Who should pay for nature-based solutions?
One of the most popular questions from the audience was about who should pay for the implementation of nature-based solutions.
According to Vanessa Perez-Cirera, chief economist at the World Resources Institute, an additional $824bn per year of investment into nature is needed. She referred to this as the “nature funding gap”. She noted that considering carbon markets or offsetting as tools that could fill this gap, is “a misconception”.
Meanwhile, Helen Magata, communications officer of an Indigenous peoples’ organisation Tebtebba, mentioned that nature-based solutions are part of “daily rhythm” for Indigenous people. However, reports suggest that less than 1% of climate finance actually reaches them.
Speakers were broadly united by the idea that nature-based solutions should be financed by joint efforts of public, private, international and domestic sources.
However, when summarising the key conclusions from the financing session at the end of the second day, the organisers stated that “overarching constraints in unlocking private finance remain due to lack of capacity to ensure social safeguards materialise on the ground as well as lack of investor risk appetite”.
What is the role of Indigenous and local communities?
In her opening address, Seddon said the growing recognition of the “deep interdependency” between societal wellbeing and ecosystems shows that “western science has finally caught up with that which Indigenous people have known for a long time”. This was a running theme throughout the three-day conference.
In a session dedicated to the crucial role of Indigenous and local people, Musonda Kapena, director at Namfumu Conservation Trust in Zambia, told attendees that she is known as “mother of caterpillars” in her local community.

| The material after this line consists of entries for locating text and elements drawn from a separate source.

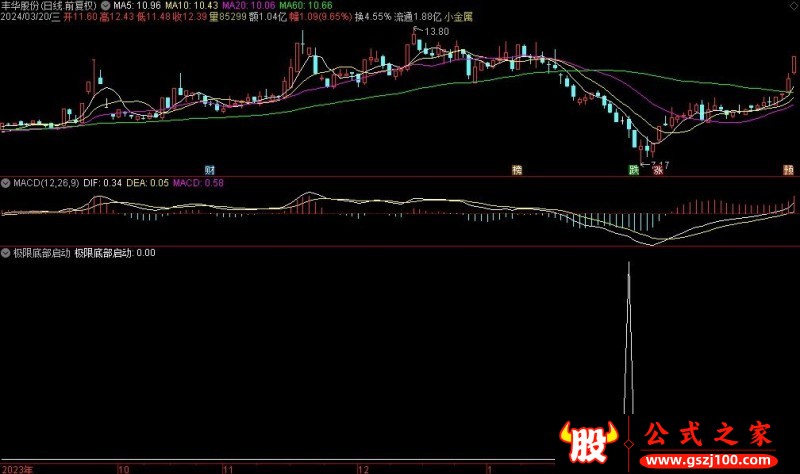Select month 12 on the time axis

click(x=363, y=468)
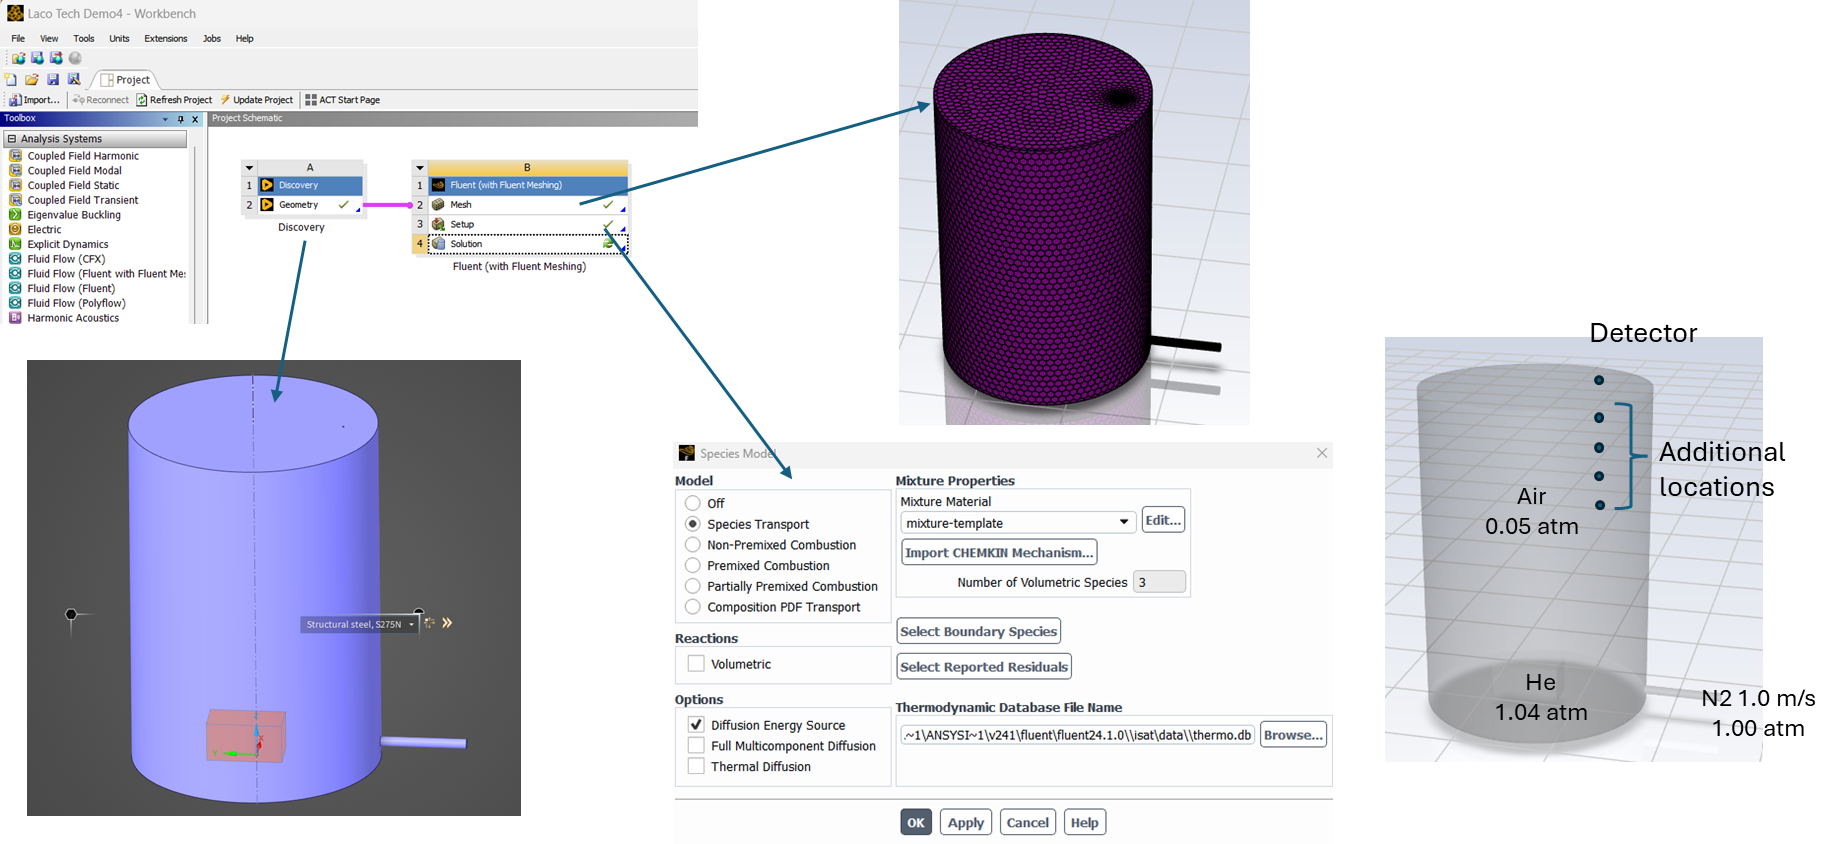
Task: Open system B header dropdown arrow
Action: pos(420,168)
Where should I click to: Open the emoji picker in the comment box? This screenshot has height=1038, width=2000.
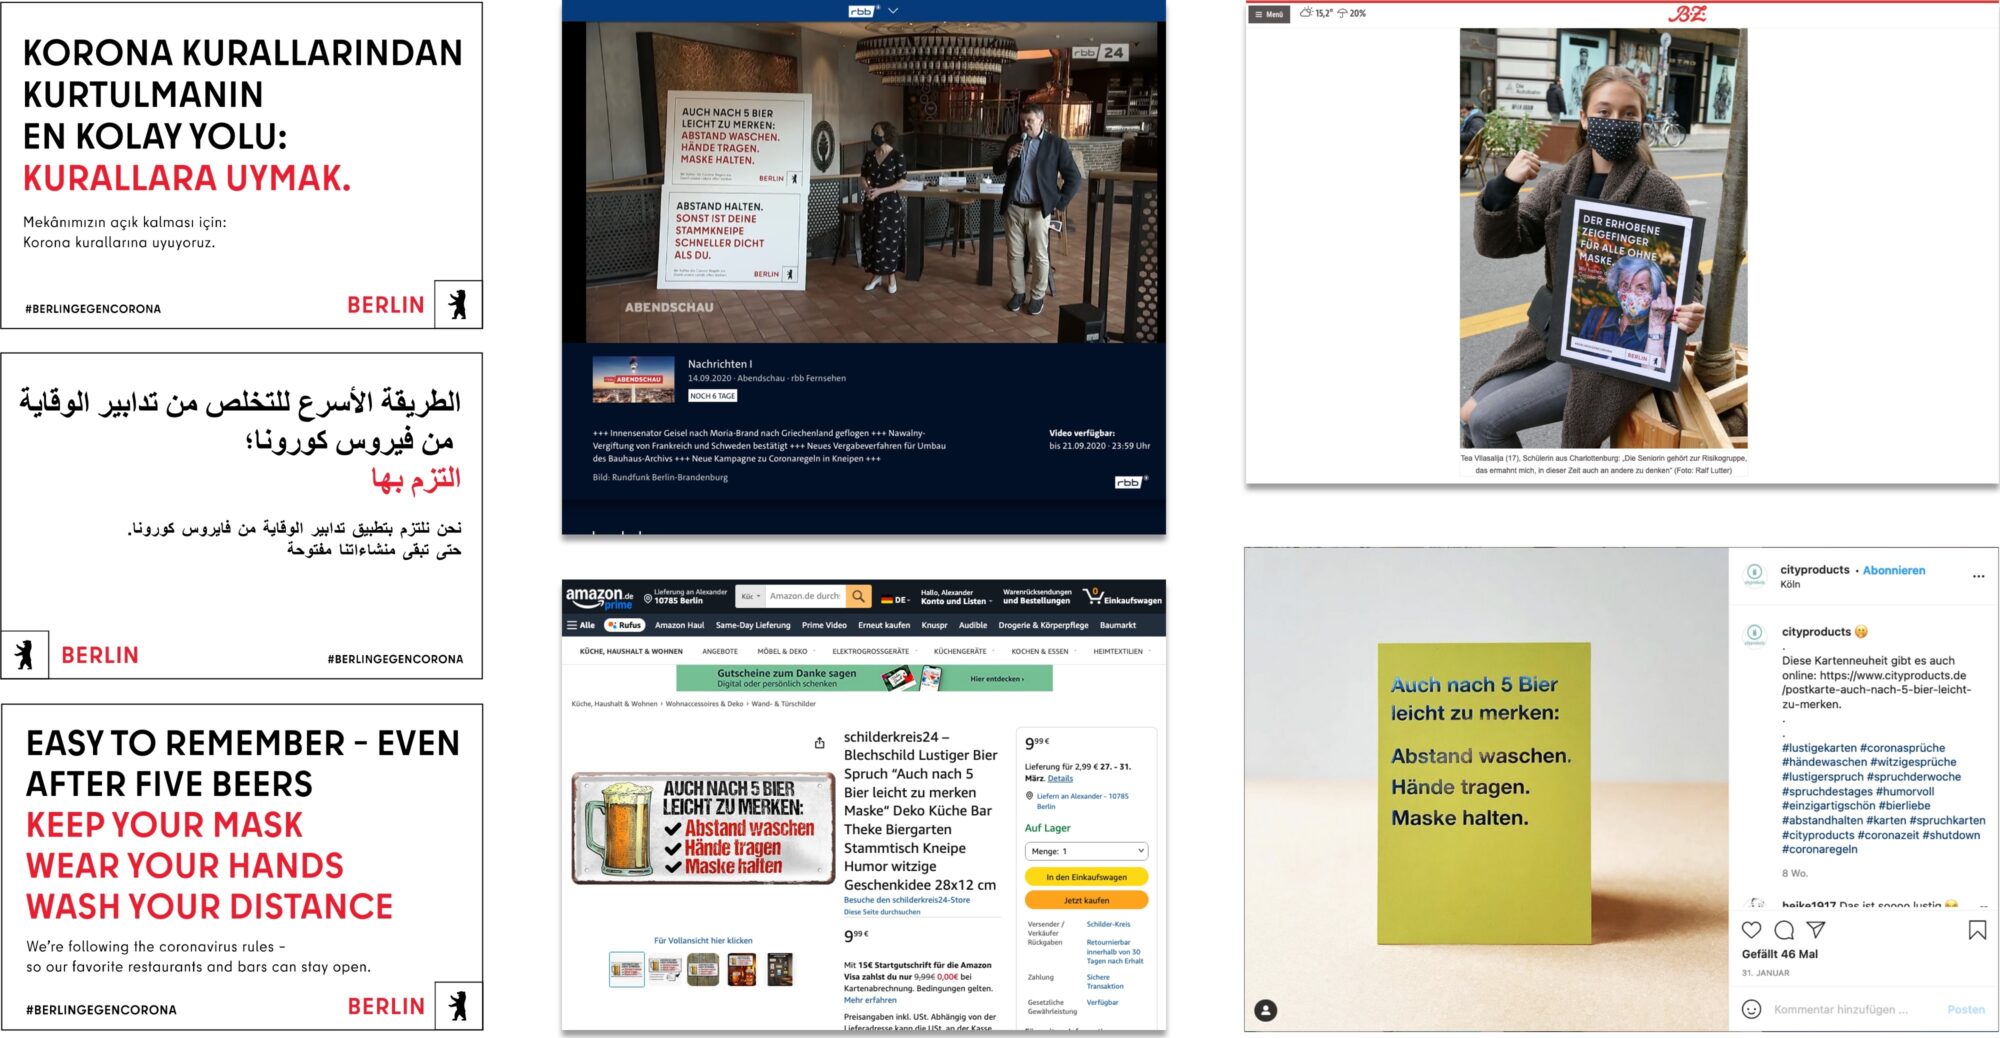point(1751,1009)

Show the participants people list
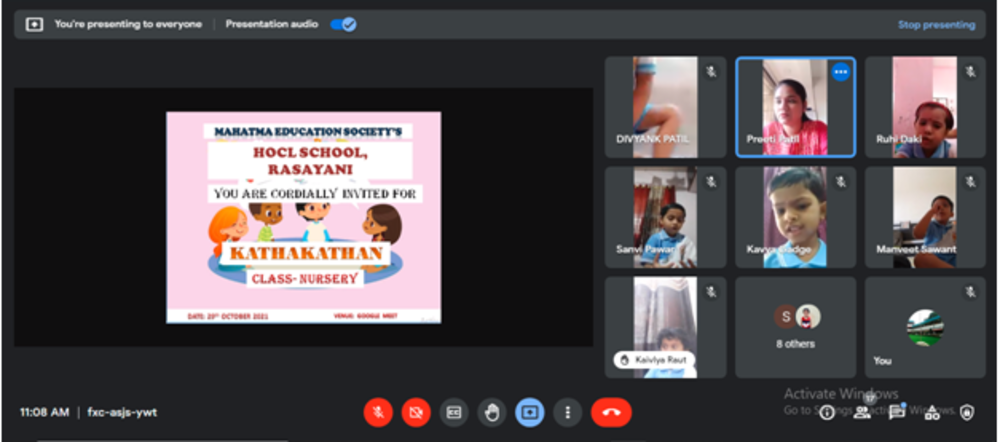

Women and children in her community harvest caterpillars – which are a delicacy in the region – she explained. As caterpillars become increasingly popular abroad, she explained that respecting local knowledge is crucial to managing the caterpillar harvest sustainably.
The session also featured Dismas Partalala Meitaya, from Tanzania’s Ujamaa Community Resource Team. He explained the importance of Indigenous land conservation and community land ownership, using a case study of the Hadzabe community, which is one of the last hunter gatherer groups in the world.
Meitaya and his team helped the community to secure more than 100,500 hectares of land and natural resources. This has improved both livelihoods for the community and biodiversity in the area. “Without land rights, everything else fails”, he told the conference.
However, issues with promoting nature-based solutions in Indigenous communities were also raised in this session.
Marisol García – a Kichwa youth leader from Peru – told the conference that the current model of nature-based solutions violates Indigenous rights. She added:
“We don’t think that nature-based solutions are anything new. Rather, this is a model of life that our ancestors have been promoting over hundreds of years. And now unfortunately, these are seen as a way to legalise pollution and generate wealth in our forests for a few very privileged people.”
Conclusions & takeaways
Finally, Prof Nathalie Seddon wrapped-up the conference, drawing out overall themes that had emerged from the conference. She noted the incredible enthusiasm for NbS evident across a range of sectors, and how it is already clear that deploying NbS could help address a number of critical challenges.
Moving forward, priorities for the NbS include continuing to build the scientific evidence base and identify best practices, particularly in how to build collaborate approaches reflecting the knowledge and worldviews of Indigenous peoples and local communities.
All that was left was to thank those who had made the conference such a success: the organisers, the tech support, and the Natural History Museum and Oxford Martin School teams who hosted the in-person sessions. And of course the speakers, for providing an excellent range of talks and discussions, and the delegates for proving such an insightful and engaged audience.